Biodiversity & Conflict: the Environmental Cost of the War in Ukraine [EN & PL] 

July 16, 2022 from 15:30 am to 17:00 am

Description: The need to include nature and environment in the topic of peace and security has never been more important. This session seeks to explore the impacts of military conflict on the environment – Ukraine will be just an example. International law doesn’t protect the environment in times of war and after a military conflict, but after a decade of works it could soon change at the UN level. What are the EU efforts in this domain? 

Speakers: 

  • Nickolai Denisov, Zoï Environment Network

Nickolai Denisov is the co-founder and the deputy director of Zoï Environment Network, a non-profit international environmental organisation in Geneva, Switzerland.
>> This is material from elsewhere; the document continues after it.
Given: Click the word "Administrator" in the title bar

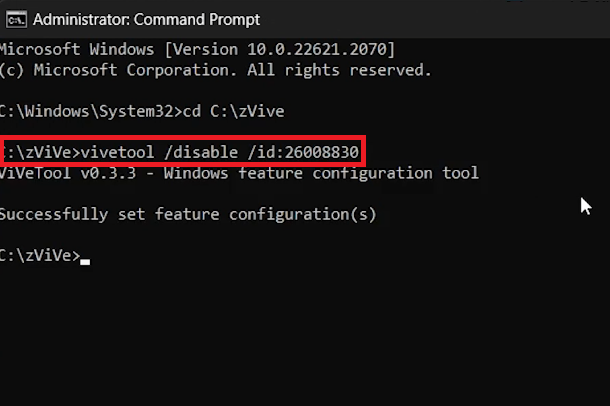Looking at the screenshot, I should [x=80, y=19].
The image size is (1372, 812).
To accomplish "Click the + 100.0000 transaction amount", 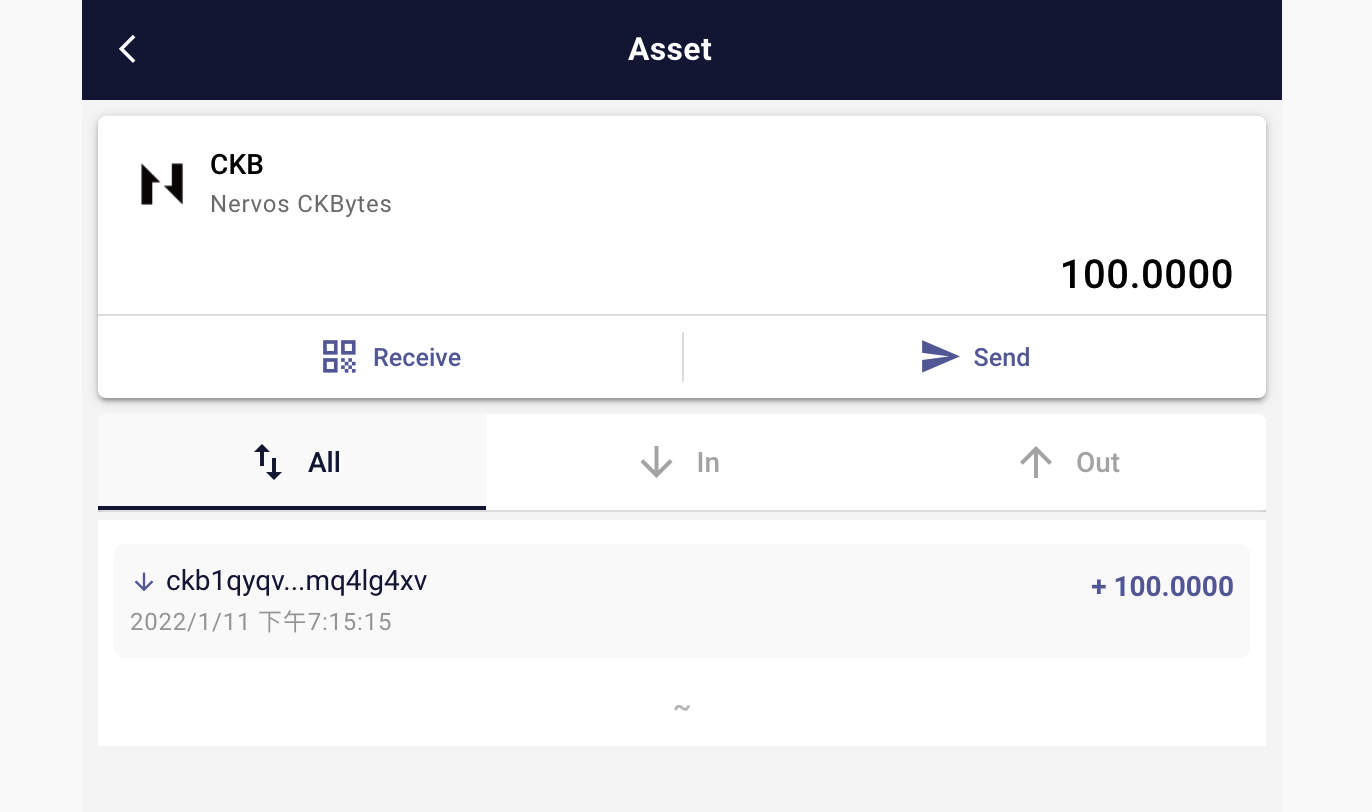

Nickolai holds PhD in geography / environmental studies, and has over 30 years of experience with environmental information, assessment and communication as well as water, climate change and issues on the conflict-environment interface. As a long-time collaborator of the UN, European and bilateral assistance organisations, he has developed and contributed to numerous projects in the field, in particular in CEE, the Caucasus and Central Asia and in the context of the Environment and Security initiative.

  • Yevheniia Zasiadko

Yevhenia Zasiadko, Head of Climate Department in Ukrainian environmental NGO Ecoaction. For the last three years, her work has been dedicated to raising the ambition of national climate policy. M.S. in Ecology and Environmental protection. Yevheniia has eight years of working experience in related areas. After Russian full invasion, she is coordinating work regarding monitoring of potential negative environmental and climate damage, advocating for ban fossil fuels from Russia in Europe.

 

  • Doug Weir

Doug Weir has undertaken research and advocacy on the polluting legacy of armed conflicts and military activities since 2005. After working on conflict pollution and the toxic remnants of war for many years, he established the non-profit Conflict and Environment Observatory (CEOBS) to monitor and raise awareness of the environmental and derived humanitarian consequences of conflicts. He has contributed to a wide range of domestic, regional and international initiatives on conflict and the environment, with a current focus on the progressive development of the legal framework protecting the environment in relation to armed conflicts.

  • Aleksandra Majda

Specialist in sustainable development and communication, journalist for 20 years working in the largest Polish online, television and print media. Founder and CEO of Citizens of Nature Foundation, CEO at Go Green (green PR and communication). She coordinated communication and PR of offices and units dealing with ecology and sustainable development in the Warsaw City Hall: Board of Greenery, Office of Environmental Protection and Office of Air Protection and Climate Policy. She was: director of the Warsaw Greenery Board, in the management team of the www.tvn24.pl portal, editor-in-chief of the TVN24 Magazine, head of Kontakt 24 at TVN24.pl, academic lecturer.